Video Anomaly Detection via Spatio-Temporal Pseudo-Anomaly Generation : A Unified Approach
Ayush K. Rai, Tarun Krishna, Feiyan Hu, Alexandru Drimbarean, Kevin McGuinness, Alan F. Smeaton, Noel E. O'Connor
TL;DR
This work tackles video anomaly detection under open-set conditions by generating generic spatio-temporal pseudo-anomalies without dataset-specific priors. It leverages a pre-trained Latent Diffusion Model to create spatial PAs via inpainting and applies mixup to optical-flow patches for temporal PAs, combined with a ViFi-CLIP-based semantic discriminator to capture semantic inconsistency. A unified OCC framework jointly estimates reconstruction quality, temporal irregularity, and semantic inconsistency through two 3D-CNN autoencoders and a semantic discriminator, with an aggregated anomaly score across three indicators. Experiments on Ped2, Avenue, ShanghaiTech, and UBnormal show competitive performance to state-of-the-art methods and evidence of transferability of PAs across datasets, highlighting robustness and generalization of the approach.
Abstract
Video Anomaly Detection (VAD) is an open-set recognition task, which is usually formulated as a one-class classification (OCC) problem, where training data is comprised of videos with normal instances while test data contains both normal and anomalous instances. Recent works have investigated the creation of pseudo-anomalies (PAs) using only the normal data and making strong assumptions about real-world anomalies with regards to abnormality of objects and speed of motion to inject prior information about anomalies in an autoencoder (AE) based reconstruction model during training.
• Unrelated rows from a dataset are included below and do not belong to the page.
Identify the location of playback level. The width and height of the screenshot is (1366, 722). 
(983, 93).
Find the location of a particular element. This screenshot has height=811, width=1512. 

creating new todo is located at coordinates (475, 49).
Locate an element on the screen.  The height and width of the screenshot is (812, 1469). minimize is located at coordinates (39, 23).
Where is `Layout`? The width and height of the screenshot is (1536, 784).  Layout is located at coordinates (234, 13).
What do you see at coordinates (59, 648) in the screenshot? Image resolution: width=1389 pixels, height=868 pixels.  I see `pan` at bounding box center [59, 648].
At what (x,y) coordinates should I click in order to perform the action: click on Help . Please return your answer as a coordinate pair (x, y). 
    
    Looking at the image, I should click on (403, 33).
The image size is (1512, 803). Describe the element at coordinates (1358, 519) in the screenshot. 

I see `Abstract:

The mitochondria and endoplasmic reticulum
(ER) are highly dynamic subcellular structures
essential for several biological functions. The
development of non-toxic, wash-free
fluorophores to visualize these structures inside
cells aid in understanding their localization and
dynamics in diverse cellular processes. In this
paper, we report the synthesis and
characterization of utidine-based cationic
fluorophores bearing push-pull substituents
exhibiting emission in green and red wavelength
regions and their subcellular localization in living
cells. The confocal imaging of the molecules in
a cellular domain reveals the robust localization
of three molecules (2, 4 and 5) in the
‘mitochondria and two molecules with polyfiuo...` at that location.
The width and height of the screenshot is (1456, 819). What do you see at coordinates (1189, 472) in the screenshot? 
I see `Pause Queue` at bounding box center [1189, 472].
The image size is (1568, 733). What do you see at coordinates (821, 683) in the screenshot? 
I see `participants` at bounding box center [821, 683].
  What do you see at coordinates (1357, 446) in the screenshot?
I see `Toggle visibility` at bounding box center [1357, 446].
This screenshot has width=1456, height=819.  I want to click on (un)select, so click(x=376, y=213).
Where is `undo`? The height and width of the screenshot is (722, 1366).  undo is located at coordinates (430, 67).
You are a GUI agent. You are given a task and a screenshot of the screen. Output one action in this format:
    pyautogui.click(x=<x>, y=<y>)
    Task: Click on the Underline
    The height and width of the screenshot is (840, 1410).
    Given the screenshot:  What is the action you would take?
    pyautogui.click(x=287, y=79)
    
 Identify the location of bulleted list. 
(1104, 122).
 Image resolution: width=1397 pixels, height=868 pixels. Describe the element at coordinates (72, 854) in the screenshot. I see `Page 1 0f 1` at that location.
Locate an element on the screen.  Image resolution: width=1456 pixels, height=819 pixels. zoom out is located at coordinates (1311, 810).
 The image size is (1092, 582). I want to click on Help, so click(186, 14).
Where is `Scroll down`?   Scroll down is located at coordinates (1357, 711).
This work proposes a novel method for generating generic spatio-temporal PAs by inpainting a masked out region of an image using a pre-trained Latent Diffusion Model and further perturbing the optical flow using mixup to emulate spatio-temporal distortions in the data. In addition, we present a simple unified framework to detect real-world anomalies under the OCC setting by learning three types of anomaly indicators, namely reconstruction quality, temporal irregularity and semantic inconsistency. Extensive experiments on four VAD benchmark datasets namely Ped2, Avenue, ShanghaiTech and UBnormal demonstrate that our method performs on par with other existing state-of-the-art PAs generation and reconstruction based methods under the OCC setting. Our analysis also examines the transferability and generalisation of PAs across these datasets, offering valuable insights by identifying real-world anomalies through PAs.